Fig. 5. PCLAF regulates PTTG1 by the transcription factor E2F1.

(A) Family analysis of transcription factors based on the RNA sequencing data; (B) Spearman analysis was used to detect the correlations between PCLAF and E2F1 and PTTG1 in the neuroblastoma database; (C, D) Prediction of the sequence logo of E2F1 and the binding sites of E2F1 on the PTTG1 promoter region were predicted by JASPAR; (E) Graphical representation of enrichment for E2F1 on the regulatory regions of PTTG1 in HeLa, K562, and LM2 cells. Red boxes show regions with E2F1 enrichment; (F) The mRNA level of PTTG1 after decreasing E2F1 by siE2F1 in SK-N-BE (2) and SH-SY5Y cell lines; (G) The protein levels of PTTG1 after decreasing E2F1 by siE2F1 in SK-N-BE (2) and SH-SY5Y cell lines; (H) The mRNA level of E2F1 after decreasing PCLAF by siPCLAF in SK-N-BE (2) and SH-SY5Y cell lines.; (I) The protein levels of E2F1 after decreasing PCLAF by siPCLAF in SK-N-BE (2) and SH-SY5Y cell lines. (*p < 0.05, **p < 0.01, ***p < 0.001 and ****p < 0.0001, and bar graphs represent the mean ± SEM).

Fig. 6. PCLAF knockdown restrained the growth of neuroblastoma in vivo.
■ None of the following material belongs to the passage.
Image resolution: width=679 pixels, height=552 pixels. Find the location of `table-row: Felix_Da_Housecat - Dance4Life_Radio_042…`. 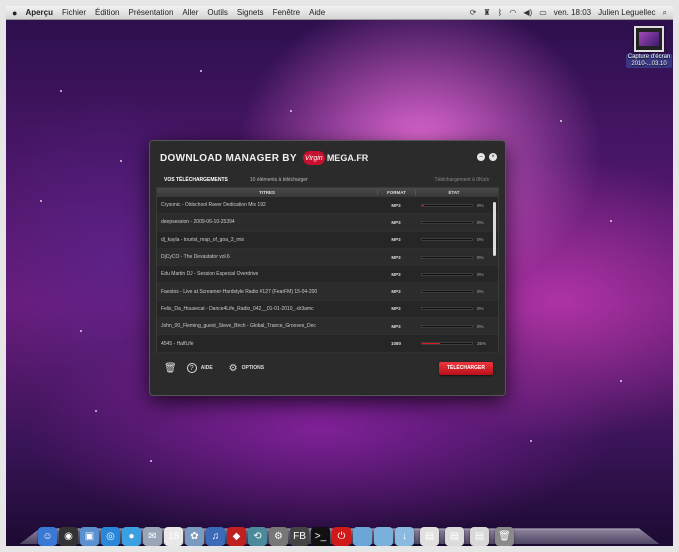

table-row: Felix_Da_Housecat - Dance4Life_Radio_042… is located at coordinates (328, 310).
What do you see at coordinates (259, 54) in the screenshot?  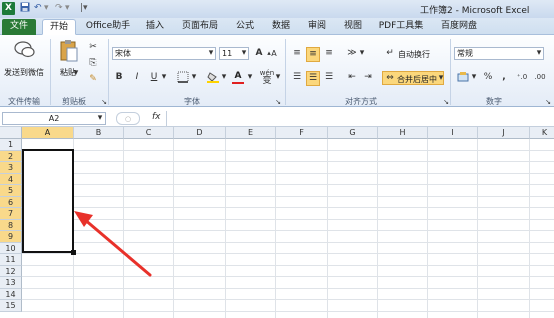 I see `grow-font-button: A` at bounding box center [259, 54].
(A) The volume of tumors obtained from xenografts was diminished in the PCLAF-knockdown group by shRNA from the SK-N-BE (2) cell line; (B, C) The volume and weight of tumors formed by PCLAF knockdown cells were dramatically smaller than that of the control; (D) The expression of PCLAF, PTTG1 and CyclinD1 were examined by western blot in tumors obtained from xenografts; (E) H&E staining of subcutaneous tumors in BALB/c nude mice; (F, G) Immunohistochemical staining of subcutaneous tumors on target of PCLAF, PTTG1 andCyclinD1 separately. (*p < 0.05, **p < 0.01, ***p < 0.001 and ****p < 0.0001, and bar graphs represent the mean ± SEM).